§ THE PROBLEM
Using the entries that follow, write out the line containing "Image resolution: width=795", the line containing "Given: Go back using the arrow icon", and every line between them, exactly and nothing else.

§ MATERIAL TO PROCESS
──────────

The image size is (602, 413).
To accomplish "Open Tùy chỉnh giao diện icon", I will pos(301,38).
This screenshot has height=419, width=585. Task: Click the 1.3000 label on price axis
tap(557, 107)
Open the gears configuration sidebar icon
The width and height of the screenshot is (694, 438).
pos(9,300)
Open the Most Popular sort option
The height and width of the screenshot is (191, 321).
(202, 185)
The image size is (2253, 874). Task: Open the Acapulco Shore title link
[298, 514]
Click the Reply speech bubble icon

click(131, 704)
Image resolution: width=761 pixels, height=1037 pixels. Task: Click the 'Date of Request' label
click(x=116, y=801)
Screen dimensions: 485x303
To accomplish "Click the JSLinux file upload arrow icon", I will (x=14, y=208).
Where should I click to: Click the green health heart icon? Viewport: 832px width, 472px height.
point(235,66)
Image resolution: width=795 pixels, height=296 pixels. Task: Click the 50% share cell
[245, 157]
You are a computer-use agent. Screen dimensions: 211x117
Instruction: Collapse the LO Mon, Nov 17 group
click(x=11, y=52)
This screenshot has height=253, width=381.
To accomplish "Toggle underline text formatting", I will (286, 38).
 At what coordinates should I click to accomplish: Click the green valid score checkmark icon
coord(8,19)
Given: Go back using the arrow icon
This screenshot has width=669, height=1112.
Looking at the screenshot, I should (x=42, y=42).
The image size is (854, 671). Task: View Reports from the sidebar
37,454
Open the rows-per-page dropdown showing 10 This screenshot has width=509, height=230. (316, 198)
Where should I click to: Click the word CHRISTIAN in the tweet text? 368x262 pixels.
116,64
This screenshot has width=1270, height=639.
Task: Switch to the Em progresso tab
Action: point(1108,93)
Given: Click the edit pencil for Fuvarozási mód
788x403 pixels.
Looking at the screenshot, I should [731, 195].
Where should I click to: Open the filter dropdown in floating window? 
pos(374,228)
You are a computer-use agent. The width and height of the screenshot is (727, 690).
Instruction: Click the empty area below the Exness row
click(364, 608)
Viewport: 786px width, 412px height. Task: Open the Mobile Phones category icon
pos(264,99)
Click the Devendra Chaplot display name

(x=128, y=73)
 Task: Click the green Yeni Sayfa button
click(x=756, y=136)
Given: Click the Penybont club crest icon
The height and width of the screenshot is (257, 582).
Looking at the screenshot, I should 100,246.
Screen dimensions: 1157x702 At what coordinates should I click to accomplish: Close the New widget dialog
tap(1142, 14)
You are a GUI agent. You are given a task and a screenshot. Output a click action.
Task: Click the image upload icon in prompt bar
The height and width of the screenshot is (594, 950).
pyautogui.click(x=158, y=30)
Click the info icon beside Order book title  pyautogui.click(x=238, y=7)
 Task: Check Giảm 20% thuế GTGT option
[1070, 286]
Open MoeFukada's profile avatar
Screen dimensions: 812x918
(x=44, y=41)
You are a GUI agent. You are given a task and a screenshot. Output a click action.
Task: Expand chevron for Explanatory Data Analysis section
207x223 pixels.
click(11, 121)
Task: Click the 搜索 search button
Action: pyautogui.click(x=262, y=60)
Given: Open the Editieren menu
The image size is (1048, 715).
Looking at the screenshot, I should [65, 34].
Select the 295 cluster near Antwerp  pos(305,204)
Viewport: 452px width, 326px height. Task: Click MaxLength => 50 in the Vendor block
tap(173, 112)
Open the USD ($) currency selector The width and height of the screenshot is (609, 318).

──────────

§ EXERCISE RESPONSE
Image resolution: width=795 pixels, height=296 pixels. Task: Click the 50% share cell
[245, 157]
You are a computer-use agent. Screen dimensions: 211x117
Instruction: Collapse the LO Mon, Nov 17 group
click(x=11, y=52)
This screenshot has height=253, width=381.
To accomplish "Toggle underline text formatting", I will (286, 38).
 At what coordinates should I click to accomplish: Click the green valid score checkmark icon
coord(8,19)
Given: Go back using the arrow icon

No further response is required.